China Funding Kenyan Lab To Develop GMO Foods, Train Scientists

The Chinese government is funding a lab at a Kenyan University to train students and conduct agricultural research on GMOs including gene cloning, molecular crop genetics and improvement of tissue culture, according to a report in CoastWeek.

Egerton University is a public university in Kenya with its main campus in Njoro, near the town of Nakuru.

A crop molecular laboratory is under construction there in collaboration with China’s Nanjing Agricultural University. The lab is backed with a $1 million in funding from the Chinese government, CoastWeek reported.

The goal is to solve problems of low crop productivity among the small- and large-scale farmers in Kenya, according to Richard Mulwa, an Egerton professor heading up the establishment of the facility.

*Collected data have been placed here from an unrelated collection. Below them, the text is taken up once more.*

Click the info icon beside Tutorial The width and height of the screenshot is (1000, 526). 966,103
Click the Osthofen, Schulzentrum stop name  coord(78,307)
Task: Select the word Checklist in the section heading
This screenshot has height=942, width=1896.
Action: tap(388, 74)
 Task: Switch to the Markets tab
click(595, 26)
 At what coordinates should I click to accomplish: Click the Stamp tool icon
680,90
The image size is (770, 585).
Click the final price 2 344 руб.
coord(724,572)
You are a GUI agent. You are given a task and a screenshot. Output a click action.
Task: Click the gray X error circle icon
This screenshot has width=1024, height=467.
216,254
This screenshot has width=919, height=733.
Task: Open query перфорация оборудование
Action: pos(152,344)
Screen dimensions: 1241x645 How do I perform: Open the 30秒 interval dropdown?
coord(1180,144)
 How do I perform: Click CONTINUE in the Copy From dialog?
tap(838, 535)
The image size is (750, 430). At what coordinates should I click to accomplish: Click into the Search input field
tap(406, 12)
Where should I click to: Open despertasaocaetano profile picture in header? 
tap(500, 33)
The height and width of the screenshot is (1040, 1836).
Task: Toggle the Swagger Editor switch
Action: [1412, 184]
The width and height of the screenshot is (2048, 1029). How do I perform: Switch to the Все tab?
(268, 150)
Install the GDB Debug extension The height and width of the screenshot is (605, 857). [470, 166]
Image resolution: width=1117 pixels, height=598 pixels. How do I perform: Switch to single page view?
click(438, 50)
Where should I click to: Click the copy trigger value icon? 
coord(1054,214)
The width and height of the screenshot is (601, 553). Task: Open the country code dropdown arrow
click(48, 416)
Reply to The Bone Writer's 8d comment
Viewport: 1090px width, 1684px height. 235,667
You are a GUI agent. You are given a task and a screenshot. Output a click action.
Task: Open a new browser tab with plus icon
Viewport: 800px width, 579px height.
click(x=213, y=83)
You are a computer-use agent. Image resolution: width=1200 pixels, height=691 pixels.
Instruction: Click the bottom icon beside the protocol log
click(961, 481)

Five experienced Chinese scholars will help manage the facility’s tutorial and research activities once it becomes operational in 2016, Mulwa said.

“The lab can be used for developing genetically modified foods once we start the operations,” he said.

The program hopes through the lab to train 500 crop technologists, scientists and small-scale farmers annually from Kenya and other African countries on innovative systems of crop production and management.

The two universities hope within five years to establish an African Center for Research and Graduate Training in Agriculture capable of train 100 doctoral candidates in agriculture-related disciplines.

Of the doctoral candidates, 20 percent will be from China, 40 percent from Kenya, and 40 percent from the rest of Africa, Mulwa said.